Researchers led by scientists at Case Western Reserve University (CWRU), Cleveland, Ohio, have turned to a squid’s beak to make medical devices, such as prosthetic arms and legs that attach to amputees’ bones, and glucose sensors for individuals with diabetes, safer and more comfortable. Their work was published April 4 in the Journal of the American Chemical Society.
Many medical implants require hard materials that have to connect to or pass through soft body tissue. This can lead to problems such as skin breakdown at abdominal feeding tubes in stroke patients and where wires pass through the chest to power assistive heart pumps. Enter the squid.
The tip of a squid’s beak is harder than human teeth, but the base is as soft as the animal’s Jell-O-like body. In order to connect these two mechanically dissimilar parts of the squid a major part of the beak has a mechanical gradient that acts as a shock absorber so the animal can bite a fish with bone-crushing force yet suffer no wear and tear on its fleshy mouth.
“We’re mimicking the architecture and the water-enhanced properties of the squid to generate these materials,” said Stuart J. Rowan, PhD, the Kent H. Smith professor of engineering in the Macromolecular Science and Engineering Department at CWRU, and the study’s senior author.
Rowan worked with doctoral student Justin D. Fox, CWRU Assistant Professor of Biomedical Engineering Jeffrey R. Capadona, PhD, and Paul D. Marasco, PhD, who, like Capadona, is a principal investigator at the Advanced Platform Technology Center at the Louis Stokes Cleveland Department of Veterans Affairs Medical Center.
Other researchers have shown the structure of the beak is a nanocomposite comprising a network of chitin fibers embedded within increasingly cross-linked structural proteins from mouth to tip. The gradient is present when the beak material is dry, but is dramatically enhanced when in the squid’s natural environment of water. The wet environment inside the body will enhance the gradient just as well, which makes this technology especially attractive for implants, the researchers said.
Needles in insulin pumps, metal stents inserted in blood vessels, and electrodes inserted in muscles or brains could be safer and more effective if materials would remain hard where they need to be but buffer surrounding soft tissues.
“Prosthetic limbs are connected to the arm or leg with a socket of hard plastic that fits over the residual limb,” said Marasco. “But bone moves around under the socket and can damage the soft tissue inside, while the socket can be hard on the skin where it makes contact.” A better solution, he said, would be to run a metal insert into the bone inside the body and attach a prosthesis directly outside the body using this kind of mechanical buffer where the hard metal passes through the soft skin.
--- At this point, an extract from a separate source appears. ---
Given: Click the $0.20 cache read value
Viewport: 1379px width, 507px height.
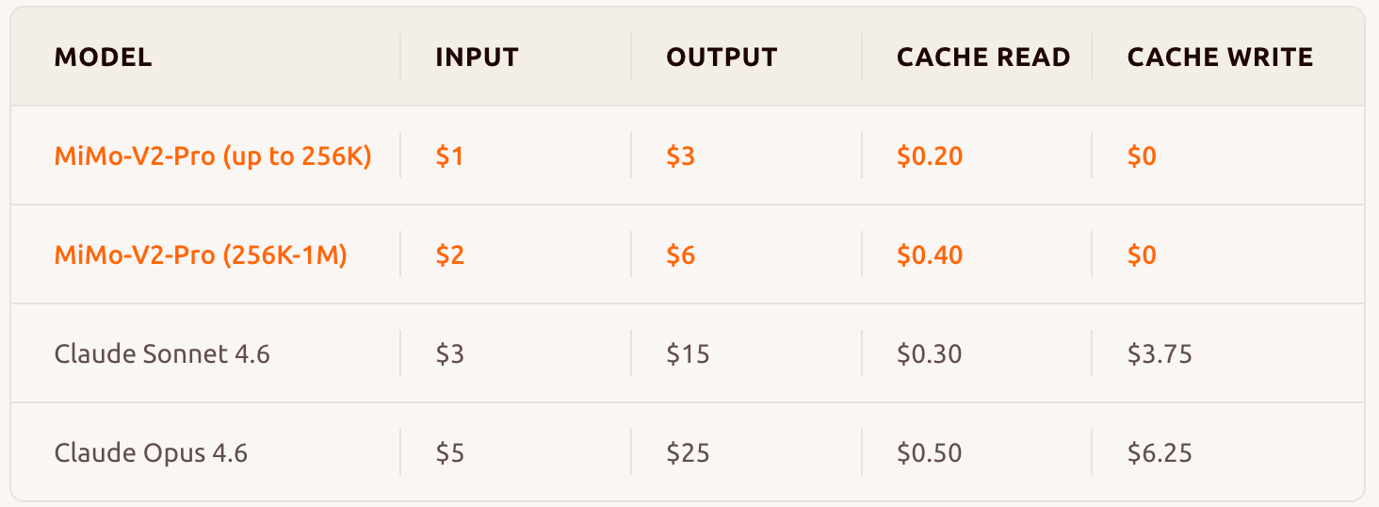Looking at the screenshot, I should (929, 156).
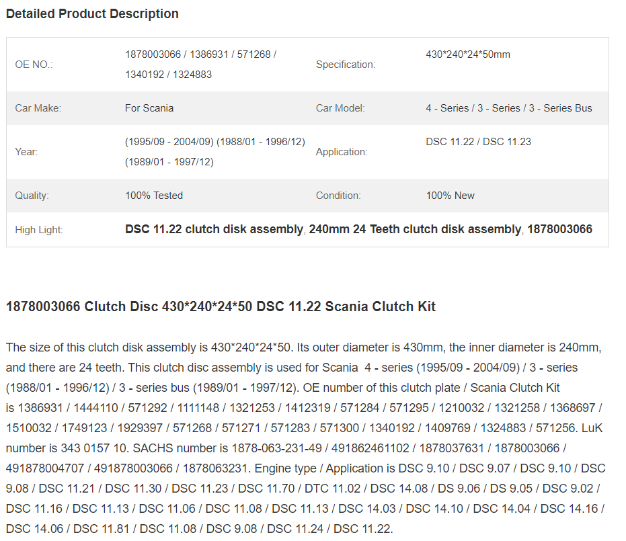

The researchers are already working on the next generation of materials and cross-linking strategies to make the buffer gradient steeper. The tip of a squid’s beak is 100 times harder than it’s softest portion, while this first mimic’s hard tip is five times harder than its soft end.
“This is a proof of concept,” Rowan said. “Now that we have shown the concept works we’re now getting a wee bit more complicated and targeting materials that will allow us to move closer to applications.”